In his next solo exhibition at Constance ARI in Tasmania in April 2014, Tylor will revisit a photographic series he created while studying on the island in 2012 and showed at Tandanya in 2013. Following his on-going interest in Indigenous architecture, he built a number of Aboriginal traditional shelters. He then photographed each one, handcolouring the hut against a black and white background. At Tandanya he also built a shelter in the gallery. The images highlight the absence of these structures from our landscape, mirroring the erasure of Indigenous cultures from our historical record. When he shows this work in Hobart, Tylor will also re-visit the sites on which he built these huts. Two years on many of them have all but disappeared back into the bush while others remain strong. Tylor will return to these sites to enact an almost archaeological study, researching and documenting his own recent history.

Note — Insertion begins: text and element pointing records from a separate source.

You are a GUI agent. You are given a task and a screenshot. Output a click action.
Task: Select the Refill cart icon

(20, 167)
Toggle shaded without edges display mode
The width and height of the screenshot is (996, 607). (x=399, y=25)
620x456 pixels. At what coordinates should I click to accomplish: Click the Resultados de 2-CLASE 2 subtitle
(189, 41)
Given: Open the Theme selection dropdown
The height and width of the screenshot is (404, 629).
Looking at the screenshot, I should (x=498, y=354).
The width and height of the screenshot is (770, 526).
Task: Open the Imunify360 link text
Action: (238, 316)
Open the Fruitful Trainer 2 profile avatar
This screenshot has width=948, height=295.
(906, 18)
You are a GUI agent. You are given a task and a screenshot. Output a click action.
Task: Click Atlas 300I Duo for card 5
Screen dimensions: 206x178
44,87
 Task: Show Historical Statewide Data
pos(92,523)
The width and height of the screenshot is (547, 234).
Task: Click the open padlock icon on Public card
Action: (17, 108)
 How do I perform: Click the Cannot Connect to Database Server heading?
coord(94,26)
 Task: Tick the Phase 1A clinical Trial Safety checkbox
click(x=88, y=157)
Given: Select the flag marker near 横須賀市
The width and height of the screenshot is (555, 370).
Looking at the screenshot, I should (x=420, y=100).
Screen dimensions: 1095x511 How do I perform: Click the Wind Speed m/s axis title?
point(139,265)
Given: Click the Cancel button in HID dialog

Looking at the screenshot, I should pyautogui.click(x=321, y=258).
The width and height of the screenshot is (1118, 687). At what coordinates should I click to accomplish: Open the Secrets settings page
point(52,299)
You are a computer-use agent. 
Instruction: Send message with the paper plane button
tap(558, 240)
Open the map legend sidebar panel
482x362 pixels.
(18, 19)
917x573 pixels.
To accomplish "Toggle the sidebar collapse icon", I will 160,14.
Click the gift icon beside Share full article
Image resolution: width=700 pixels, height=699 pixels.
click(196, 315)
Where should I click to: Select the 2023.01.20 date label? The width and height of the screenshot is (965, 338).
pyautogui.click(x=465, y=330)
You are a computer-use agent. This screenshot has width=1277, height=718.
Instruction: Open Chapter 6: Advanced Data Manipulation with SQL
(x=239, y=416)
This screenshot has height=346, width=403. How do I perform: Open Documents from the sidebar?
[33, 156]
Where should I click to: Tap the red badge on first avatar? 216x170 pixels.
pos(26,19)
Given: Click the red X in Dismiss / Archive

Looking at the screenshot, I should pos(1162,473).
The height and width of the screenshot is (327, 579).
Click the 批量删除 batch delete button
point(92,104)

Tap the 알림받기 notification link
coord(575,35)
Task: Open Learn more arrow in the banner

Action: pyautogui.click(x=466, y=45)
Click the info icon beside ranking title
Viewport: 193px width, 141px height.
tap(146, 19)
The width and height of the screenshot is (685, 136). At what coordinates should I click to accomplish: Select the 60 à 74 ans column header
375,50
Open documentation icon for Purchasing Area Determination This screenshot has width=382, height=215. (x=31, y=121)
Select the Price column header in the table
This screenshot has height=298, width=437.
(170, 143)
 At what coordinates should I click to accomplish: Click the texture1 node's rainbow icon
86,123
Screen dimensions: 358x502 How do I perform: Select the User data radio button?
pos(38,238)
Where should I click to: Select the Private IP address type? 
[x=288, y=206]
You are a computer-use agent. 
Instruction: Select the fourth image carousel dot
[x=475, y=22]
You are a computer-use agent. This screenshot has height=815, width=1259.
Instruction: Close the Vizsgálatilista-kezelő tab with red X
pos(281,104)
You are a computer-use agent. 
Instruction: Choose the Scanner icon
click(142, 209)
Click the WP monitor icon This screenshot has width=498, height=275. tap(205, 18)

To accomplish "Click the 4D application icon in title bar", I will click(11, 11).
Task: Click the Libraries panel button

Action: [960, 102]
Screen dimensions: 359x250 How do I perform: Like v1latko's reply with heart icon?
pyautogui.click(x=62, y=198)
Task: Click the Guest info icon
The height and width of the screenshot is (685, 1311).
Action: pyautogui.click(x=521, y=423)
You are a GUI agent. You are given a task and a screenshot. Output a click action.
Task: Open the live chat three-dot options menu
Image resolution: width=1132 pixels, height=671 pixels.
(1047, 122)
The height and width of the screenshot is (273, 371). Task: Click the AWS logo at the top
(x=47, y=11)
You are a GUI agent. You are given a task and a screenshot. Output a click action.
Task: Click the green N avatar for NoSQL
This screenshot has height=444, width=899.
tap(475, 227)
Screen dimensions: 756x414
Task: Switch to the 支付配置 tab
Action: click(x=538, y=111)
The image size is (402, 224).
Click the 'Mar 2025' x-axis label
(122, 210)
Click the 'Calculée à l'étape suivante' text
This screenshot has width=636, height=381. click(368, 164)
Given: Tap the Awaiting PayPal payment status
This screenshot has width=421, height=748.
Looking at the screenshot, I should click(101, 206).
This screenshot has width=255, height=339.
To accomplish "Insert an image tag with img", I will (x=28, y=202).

Much of the strength of Tylor’s work is derived from the way in which he begins with intimate moments, quiet times of reflection and personal stories, and reimagines these experiences. He is then able to tie wider histories into his understanding of his own multi-racial identity. Tylor lives these lives, through research, creating artefacts and taking part in an intimate and tactile photographic process: often, chemicals can still be smelt on his skin after a long day in the darkroom. There is little judgement in these images, they do not harshly accuse but rather offer an invitation to reflect. He understands that to ignore part of his heritage would be at the detriment of those other histories, and would be a betrayal that would leave him understanding only part of who he is. Through a practice that brings these cultures and experiences together, Tylor is able to explore both his own identity and contribute to a contemporary understanding of culture.
- ^ The ambrotype is a photograph that creates a positive image on a sheet of glass using the wet plate collodion process. It first came into use in the early 1850s.
Card (detail): James Tylor, Deleted Scenes (from an untouched landscape) #6, 2013, inkjet print on Hahnemuhle paper. Courtesy © the artist.